Johan Sverdrup – named after a Norwegian prime minister – means welcome jobs and investments.

According to Equinor, which is 67 percent owned by the Norwegian state, the field represents a windfall of 1.43 trillion kroner ($157 billion, 141 billion euros), with more than 900 billion due to end up in state coffers.

A windfall that almost ended up in other hands: Test drilling in the 1970s by French oil company Elf, now a part of Total, failed to find the oil field by just a few meters.

Norway's King Harald will formally inaugurate the field in January, but production began back in early October and 350,000 barrels are already being pumped up each day.

That ''probably'' makes it the most productive field in western Europe, according to the Norwegian Petroleum Directorate.
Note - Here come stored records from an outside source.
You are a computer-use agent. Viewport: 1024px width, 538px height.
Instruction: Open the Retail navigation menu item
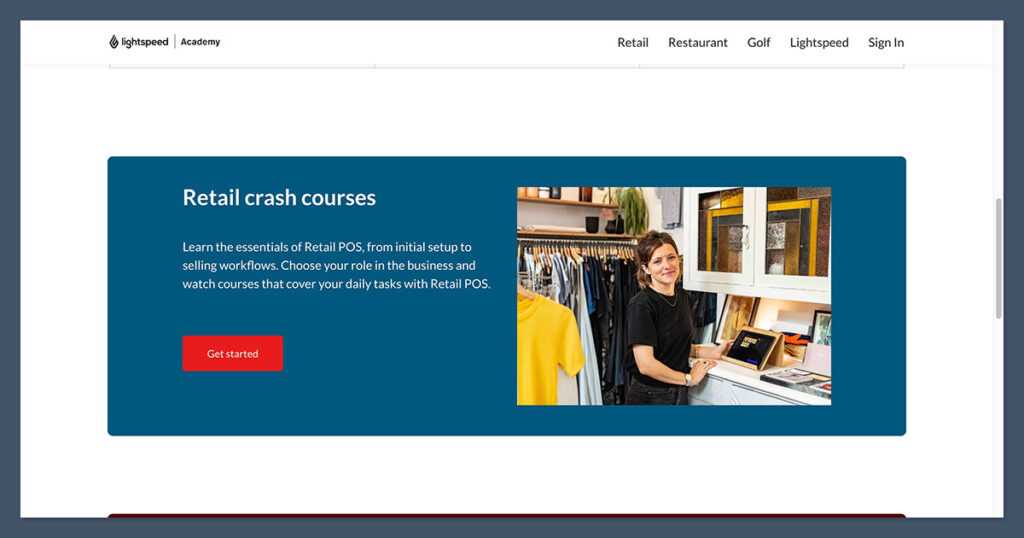[x=632, y=42]
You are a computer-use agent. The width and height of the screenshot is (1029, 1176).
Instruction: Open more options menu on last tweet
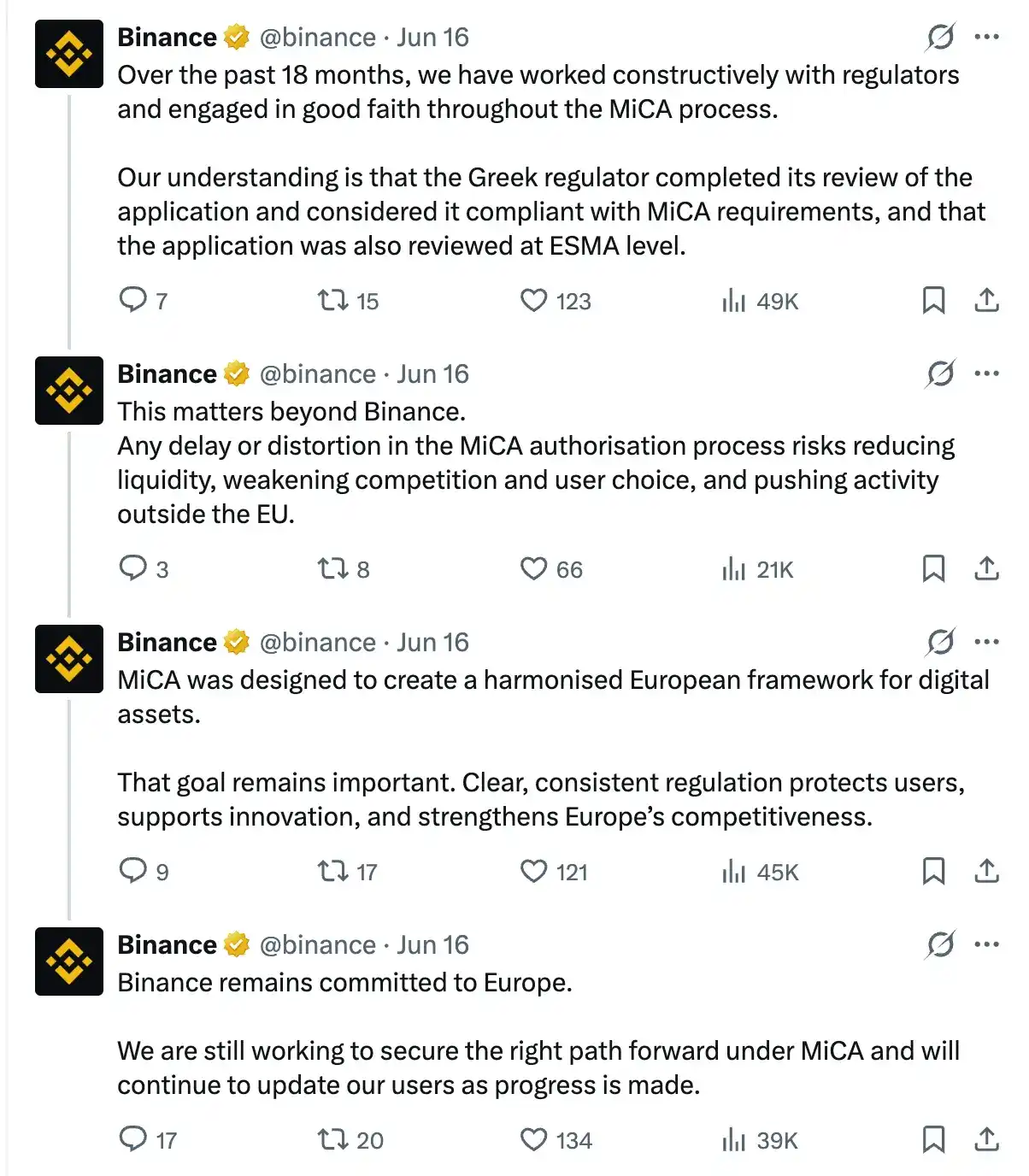(x=987, y=944)
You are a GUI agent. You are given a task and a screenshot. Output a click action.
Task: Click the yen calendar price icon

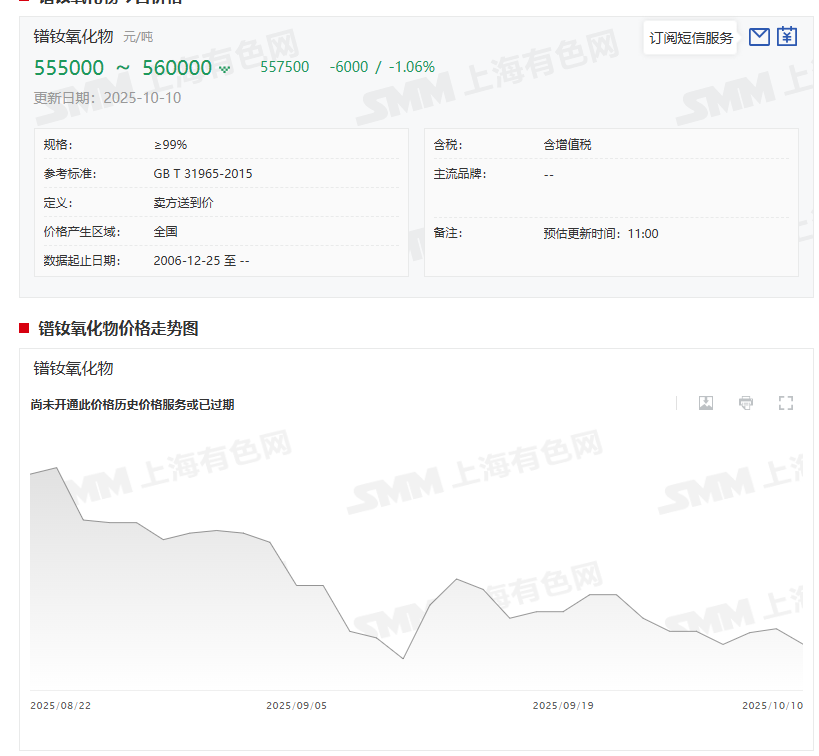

When it hits its peak in late 2022, the field – which also includes companies Lundin of Sweden, Aker BP of Norway, and France's Total – is expected to produce almost double that, or 660,000 barrels per day.

The installation – consisting of four platforms, soon to be five, connected by suspended walkways – are so large that workers use big blue three-wheeled scooters to get around.

The site is run on electricity from land, supplied by a 160-kilometer (100-mile) underwater cable.

And it's clean energy, sourced from hydroelectric dams.

At the production stage, each barrel has a carbon footprint 25 times lower than the global average, says Rune Nedregaard, head of operations at Johan Sverdrup.
''That's important in a climate perspective. Considering we do need oil, it's important to produce that oil as efficiently as possible.''

But climate change knows no borders, and when the oil is burned, it is just as polluting as any other petrol, argue environmental activists.

Johan Sverdrup's recoverable reserves of 2.7 billion barrels represent more than 20 times Norway's total annual greenhouse gas emissions, they say.

''It's the oil policies that lay the groundwork for climate policy, and it should be the other way around,'' charges the head of the Norwegian branch of Friends of the Earth, Silje Ask Lundberg.